As usual when performing a slightly sophisticated analysis, I first shuffle the data through some VIEWs in order to grapple with it on my terms. In this case the prep work consisted of two VIEWs, which were constructed as follows:
CREATE VIEW reddit_readability AS
SELECT title, READABILITY(title) ARI, subreddit
FROM hdfs.`/data/RS_full_corpus.json`
WHERE over_18 = 'false';
which is in turn fed into:
CREATE VIEW reddit AS
SELECT subreddit, COUNT(title) posts, AVG(ARI) `avg ARI`
FROM reddit_readability
GROUP BY subreddit;
From here the query to ask for ‘smart’ subreddits (as I’ve defined them) is easy:
> SELECT subreddit, posts, `avg ARI` FROM reddit WHERE posts > 100000 ORDER BY `avg ARI` DESC LIMIT 10;
+------------------------+---------+---------------------+
| subreddit | posts | avg ARI |
+------------------------+---------+---------------------+
| spam | 287305 | 15.658034632014635 |
| longtail | 134202 | 15.38567146310872 |
| ModerationLog | 356311 | 12.622485326455028 |
| modlog | 266188 | 12.477493297559754 |
| RisingThreads | 142485 | 11.752936255500762 |
| worldpolitics | 163290 | 11.633828401867433 |
| WritingPrompts | 150776 | 11.348865875111446 |
| environment | 185858 | 11.167274719418218 |
| Random_Acts_Of_Amazon | 184420 | 11.14375363175314 |
| conspiro | 179705 | 10.868244970017907 |
+------------------------+---------+---------------------+
These results aren’t too surprising. Once the internal Reddit stuff is out of the way you’re left with some subjects that are pretty stereotypically high-minded: global politics, literary pursuits, and environmental issues. Also conspiracy theories, for some reason. That one’s weird.

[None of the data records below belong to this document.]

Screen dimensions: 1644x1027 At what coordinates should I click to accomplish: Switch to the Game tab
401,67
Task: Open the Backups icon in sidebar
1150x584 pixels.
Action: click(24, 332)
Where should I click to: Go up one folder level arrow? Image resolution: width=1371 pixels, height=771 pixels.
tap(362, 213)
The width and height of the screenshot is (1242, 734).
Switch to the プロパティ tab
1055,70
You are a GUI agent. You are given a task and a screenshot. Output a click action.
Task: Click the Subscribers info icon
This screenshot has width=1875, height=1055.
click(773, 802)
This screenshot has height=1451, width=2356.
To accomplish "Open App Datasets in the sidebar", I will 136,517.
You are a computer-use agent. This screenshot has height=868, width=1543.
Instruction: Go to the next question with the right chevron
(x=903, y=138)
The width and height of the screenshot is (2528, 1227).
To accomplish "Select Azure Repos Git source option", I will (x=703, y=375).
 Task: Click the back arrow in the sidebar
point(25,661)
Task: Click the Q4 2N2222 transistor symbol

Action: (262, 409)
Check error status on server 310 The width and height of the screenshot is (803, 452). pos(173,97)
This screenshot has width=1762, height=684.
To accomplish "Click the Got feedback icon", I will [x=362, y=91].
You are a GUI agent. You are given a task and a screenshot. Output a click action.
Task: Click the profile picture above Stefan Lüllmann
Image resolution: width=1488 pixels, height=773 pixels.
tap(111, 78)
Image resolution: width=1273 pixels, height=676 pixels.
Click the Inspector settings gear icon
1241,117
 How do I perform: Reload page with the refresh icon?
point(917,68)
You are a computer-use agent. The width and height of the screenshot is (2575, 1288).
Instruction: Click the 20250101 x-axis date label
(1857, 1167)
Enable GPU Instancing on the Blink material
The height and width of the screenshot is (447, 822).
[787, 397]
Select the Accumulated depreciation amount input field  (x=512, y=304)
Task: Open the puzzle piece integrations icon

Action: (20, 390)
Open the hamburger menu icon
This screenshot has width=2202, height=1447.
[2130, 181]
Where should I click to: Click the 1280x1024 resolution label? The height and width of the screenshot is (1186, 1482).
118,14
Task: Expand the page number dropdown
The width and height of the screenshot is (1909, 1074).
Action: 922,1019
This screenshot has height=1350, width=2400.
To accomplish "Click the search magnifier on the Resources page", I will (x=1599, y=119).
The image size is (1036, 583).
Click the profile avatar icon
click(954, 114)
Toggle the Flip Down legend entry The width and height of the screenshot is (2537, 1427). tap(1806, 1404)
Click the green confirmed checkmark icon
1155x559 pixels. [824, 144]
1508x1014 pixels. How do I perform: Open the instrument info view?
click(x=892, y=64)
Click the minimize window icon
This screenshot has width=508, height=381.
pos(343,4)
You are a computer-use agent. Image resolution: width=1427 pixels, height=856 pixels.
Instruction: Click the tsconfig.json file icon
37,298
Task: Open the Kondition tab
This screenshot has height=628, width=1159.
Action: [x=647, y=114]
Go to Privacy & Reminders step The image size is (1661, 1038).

Alright! On to the dumb stuff!
> SELECT subreddit, posts, `avg ARI` FROM reddit WHERE posts > 100000 ORDER BY `avg ARI` LIMIT 10;
+-----------------------+----------+---------------------+
| subreddit | posts | avg ARI |
+-----------------------+----------+---------------------+
| me_irl | 132477 | -6.597215524826628 |
| itookapicture | 226074 | 2.591935687626967 |
| Fireteams | 1600719 | 3.1183569978499373 |
| amiugly | 108643 | 3.135287171164027 |
| Kikpals | 170943 | 3.3521135496701313 |
| offmychest | 242639 | 3.794396824263522 |
| Jokes | 163818 | 4.192728884240217 |
| 4chan | 107196 | 4.337776062292176 |
| GlobalOffensiveTrade | 823488 | 4.346750167026149 |
| reactiongifs | 279156 | 4.464272224403798 |
+-----------------------+----------+---------------------+
Yup. I can see why these subreddits are dumb. They might not be bad, but they’re definitely not exactly intellectual. Instead it looks like they focus on funny stuff (jokes, Internet memes, gifs) and personal vanity.
I’d like to close on a more technical note that may help those of you looking to perform similar analyses: If you want
to use a Drill UDF in a cluster setting, as I did here (a six-node HDFS configuration, for those curious) be sure to
copy the relevant .jar files to the jars/3rdparty
directory of each machine’s Drill install. That’s all the setup required
to start using the custom functions you’ve written on big data right away!